Start TEXT SEGMENT

Many of these functions have variants with an _all suffix (e.g. str_replace_all) which will match more than one occurrence of the pattern in a string.

Simple Pattern Detection

text = c("The quick brown" , "fox jumps over" , "the lazy dog")

str_detect(text, "quick")

[1]  TRUE FALSE FALSE

str_subset(text, "quick")

[1] "The quick brown"

str_detect(text, "o")

[1] TRUE TRUE TRUE

str_subset(text, "o")

[1] "The quick brown" "fox jumps over"  "the lazy dog"

str_detect(text, "row")

[1]  TRUE FALSE FALSE

str_subset(text, "row")

[1] "The quick brown"

str_detect(text, "the")

[1] FALSE FALSE  TRUE

str_subset(text, "the")

[1] "the lazy dog"

str_detect(
  text, regex("quick", ignore_case=TRUE)

End TEXT SEGMENT
Start STORED ROWS

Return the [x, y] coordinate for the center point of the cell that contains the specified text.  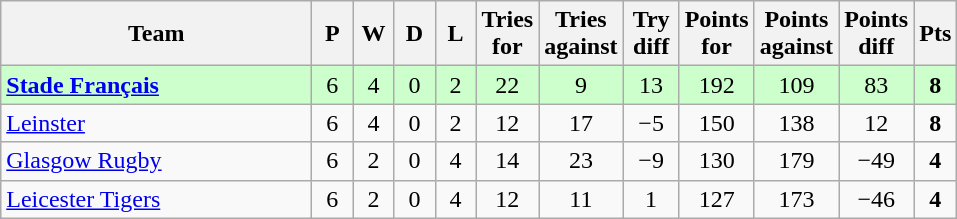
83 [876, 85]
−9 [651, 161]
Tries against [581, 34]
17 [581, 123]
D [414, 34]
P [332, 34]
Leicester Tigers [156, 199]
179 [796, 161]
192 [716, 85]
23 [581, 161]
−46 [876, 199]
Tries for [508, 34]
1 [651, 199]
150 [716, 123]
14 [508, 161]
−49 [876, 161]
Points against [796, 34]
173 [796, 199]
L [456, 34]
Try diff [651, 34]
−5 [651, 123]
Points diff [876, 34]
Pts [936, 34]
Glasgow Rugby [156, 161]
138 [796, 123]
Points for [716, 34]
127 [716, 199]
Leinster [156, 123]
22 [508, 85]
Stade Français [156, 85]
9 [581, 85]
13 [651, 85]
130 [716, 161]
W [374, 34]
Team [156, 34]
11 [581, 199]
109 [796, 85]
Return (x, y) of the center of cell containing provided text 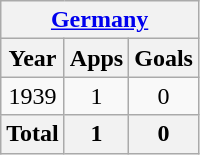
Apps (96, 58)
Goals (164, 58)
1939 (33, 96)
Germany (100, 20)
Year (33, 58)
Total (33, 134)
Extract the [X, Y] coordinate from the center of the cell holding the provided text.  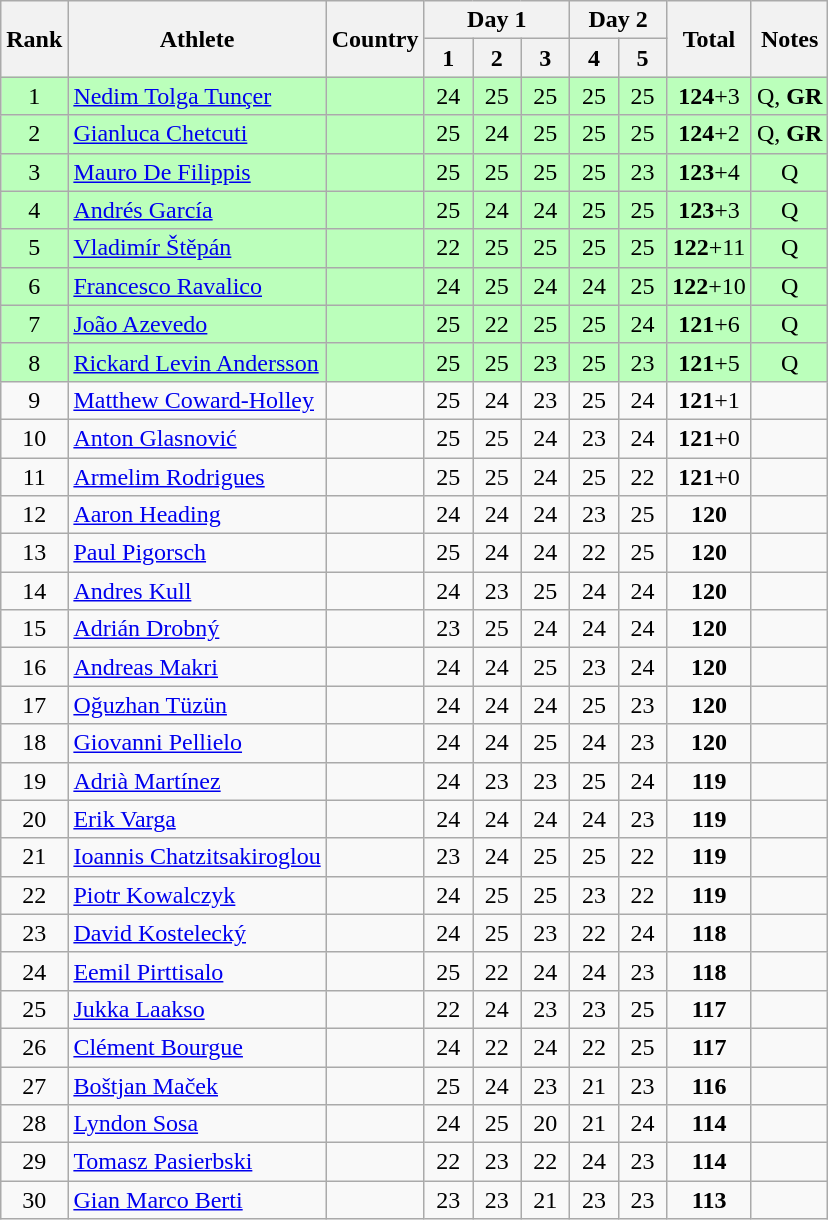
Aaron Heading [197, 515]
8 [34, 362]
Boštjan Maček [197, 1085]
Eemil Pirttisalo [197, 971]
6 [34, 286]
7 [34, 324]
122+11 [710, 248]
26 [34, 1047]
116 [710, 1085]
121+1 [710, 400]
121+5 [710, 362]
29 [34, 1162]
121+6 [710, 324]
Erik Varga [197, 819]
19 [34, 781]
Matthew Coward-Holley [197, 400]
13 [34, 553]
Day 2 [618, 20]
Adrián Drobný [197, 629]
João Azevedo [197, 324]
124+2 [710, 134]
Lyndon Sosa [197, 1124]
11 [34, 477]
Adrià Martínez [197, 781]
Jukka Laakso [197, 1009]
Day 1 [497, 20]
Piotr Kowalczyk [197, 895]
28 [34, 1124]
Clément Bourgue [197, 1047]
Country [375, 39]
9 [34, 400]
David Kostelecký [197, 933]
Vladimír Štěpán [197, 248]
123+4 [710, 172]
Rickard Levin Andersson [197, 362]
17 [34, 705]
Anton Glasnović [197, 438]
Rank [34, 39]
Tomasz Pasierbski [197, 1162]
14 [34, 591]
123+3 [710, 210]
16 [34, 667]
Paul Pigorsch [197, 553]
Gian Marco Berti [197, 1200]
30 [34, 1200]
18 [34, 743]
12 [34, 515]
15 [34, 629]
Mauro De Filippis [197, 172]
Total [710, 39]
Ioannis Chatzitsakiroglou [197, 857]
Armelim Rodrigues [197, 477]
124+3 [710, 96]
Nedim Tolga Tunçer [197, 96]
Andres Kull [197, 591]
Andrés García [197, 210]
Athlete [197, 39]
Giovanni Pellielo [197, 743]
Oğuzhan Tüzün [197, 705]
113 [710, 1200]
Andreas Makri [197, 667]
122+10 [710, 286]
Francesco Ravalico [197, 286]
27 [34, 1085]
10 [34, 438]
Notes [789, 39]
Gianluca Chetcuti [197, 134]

End STORED ROWS

GOAL => Retype the section of the pattern detection text that begins with the words "Many of these" and stops after "in a string.".

RESULT OF THE TASK =>
Many of these functions have variants with an _all suffix (e.g. str_replace_all) which will match more than one occurrence of the pattern in a string.